The SGML document character set specifies the characters that will be
recognized by the SGML parsers. You can think of this as the internal
character representation used by SGML (though an implementation may do this
differently). This has nothing to do with the way characters go over the
wire.

Except for the question of resolving numeric references, what is
significant to SGML is mainly what characters are allowed in this set and
if they are markup or data.

The MIME/HTTP charset parameter specifies the name of a character encoding,
that is an actual mapping of octets (or groups of octets etc) going over
the wire into character names or glyphs.

The first requirement we are making is that all the characters in the range
of this function must correspond to characters in ISO 10646; this is a very
liberal requirement that seems to be true of nearly all real character
encodings in use. (Even if it's not true we can't do much better here!)

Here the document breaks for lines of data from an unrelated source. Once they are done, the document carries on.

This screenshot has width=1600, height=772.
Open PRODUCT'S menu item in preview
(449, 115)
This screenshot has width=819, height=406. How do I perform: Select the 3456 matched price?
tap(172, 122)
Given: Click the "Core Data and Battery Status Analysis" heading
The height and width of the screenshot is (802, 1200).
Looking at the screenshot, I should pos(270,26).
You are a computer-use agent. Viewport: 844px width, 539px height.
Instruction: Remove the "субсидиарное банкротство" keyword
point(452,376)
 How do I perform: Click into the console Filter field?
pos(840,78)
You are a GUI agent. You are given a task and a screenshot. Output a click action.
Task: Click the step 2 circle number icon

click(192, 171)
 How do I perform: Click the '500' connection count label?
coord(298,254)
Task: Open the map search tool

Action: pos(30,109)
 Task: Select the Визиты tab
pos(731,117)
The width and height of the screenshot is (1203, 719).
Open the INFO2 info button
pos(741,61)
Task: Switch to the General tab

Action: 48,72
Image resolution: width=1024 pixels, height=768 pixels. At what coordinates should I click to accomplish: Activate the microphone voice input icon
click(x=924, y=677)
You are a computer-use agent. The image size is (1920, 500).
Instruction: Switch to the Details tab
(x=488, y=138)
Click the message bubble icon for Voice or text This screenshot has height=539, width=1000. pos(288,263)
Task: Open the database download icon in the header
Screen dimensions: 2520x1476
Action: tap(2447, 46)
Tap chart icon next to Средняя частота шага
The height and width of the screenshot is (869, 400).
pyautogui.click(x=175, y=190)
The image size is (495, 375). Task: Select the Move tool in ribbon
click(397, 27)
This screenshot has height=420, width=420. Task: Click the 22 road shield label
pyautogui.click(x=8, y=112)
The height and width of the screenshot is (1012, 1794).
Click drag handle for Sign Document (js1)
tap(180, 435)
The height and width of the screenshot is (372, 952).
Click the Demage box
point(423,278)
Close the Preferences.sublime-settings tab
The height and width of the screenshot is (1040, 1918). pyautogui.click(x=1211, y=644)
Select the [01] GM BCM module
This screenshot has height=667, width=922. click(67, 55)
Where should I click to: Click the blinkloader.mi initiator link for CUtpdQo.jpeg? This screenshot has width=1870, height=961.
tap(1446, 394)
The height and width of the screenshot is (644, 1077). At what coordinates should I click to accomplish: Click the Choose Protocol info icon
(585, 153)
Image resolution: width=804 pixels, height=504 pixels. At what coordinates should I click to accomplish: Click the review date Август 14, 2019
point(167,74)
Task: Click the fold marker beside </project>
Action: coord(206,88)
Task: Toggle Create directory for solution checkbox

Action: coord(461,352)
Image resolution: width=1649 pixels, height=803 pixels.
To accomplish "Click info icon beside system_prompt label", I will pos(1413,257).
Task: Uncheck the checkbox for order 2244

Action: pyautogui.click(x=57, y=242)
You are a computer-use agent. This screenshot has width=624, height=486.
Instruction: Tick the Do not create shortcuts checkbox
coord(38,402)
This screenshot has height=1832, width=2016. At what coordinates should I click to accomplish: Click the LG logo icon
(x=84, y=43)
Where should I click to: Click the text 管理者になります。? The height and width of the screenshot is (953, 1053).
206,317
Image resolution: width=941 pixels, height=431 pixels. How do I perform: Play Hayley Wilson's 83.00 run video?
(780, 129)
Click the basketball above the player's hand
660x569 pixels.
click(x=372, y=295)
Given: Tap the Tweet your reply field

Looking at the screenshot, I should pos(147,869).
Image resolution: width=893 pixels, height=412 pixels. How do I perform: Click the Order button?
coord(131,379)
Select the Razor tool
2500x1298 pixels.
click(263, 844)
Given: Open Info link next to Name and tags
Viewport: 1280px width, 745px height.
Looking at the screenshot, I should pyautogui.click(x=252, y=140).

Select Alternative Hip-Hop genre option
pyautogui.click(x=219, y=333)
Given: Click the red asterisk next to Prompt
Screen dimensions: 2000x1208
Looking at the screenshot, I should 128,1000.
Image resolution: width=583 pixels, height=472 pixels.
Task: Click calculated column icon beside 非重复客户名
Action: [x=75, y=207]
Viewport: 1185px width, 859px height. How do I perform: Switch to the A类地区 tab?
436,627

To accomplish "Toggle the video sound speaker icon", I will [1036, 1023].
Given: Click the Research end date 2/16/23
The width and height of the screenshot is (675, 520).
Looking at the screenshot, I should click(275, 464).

We are also requiring that numeric references in HTML be interpreted
according to the corresponding positions in ISO 10646, NOT the position in
the current HTTP character encoding or some other misc. character set.

This makes the SGML nicer and ensures that numeric references will be
consistent across all encodings. This is the real signficance of talking
about using an SGML document character set that is a subset of ISO 10646;
it has little to do with the HTTP encoding.

We are not addressing all the questions of what it means to support a
subset of ISO 10646 here, just saying "if you want to go beyond Latin-1
play by these rules...".

---
    Albert Lunde                      Albert-Lunde@nwu.edu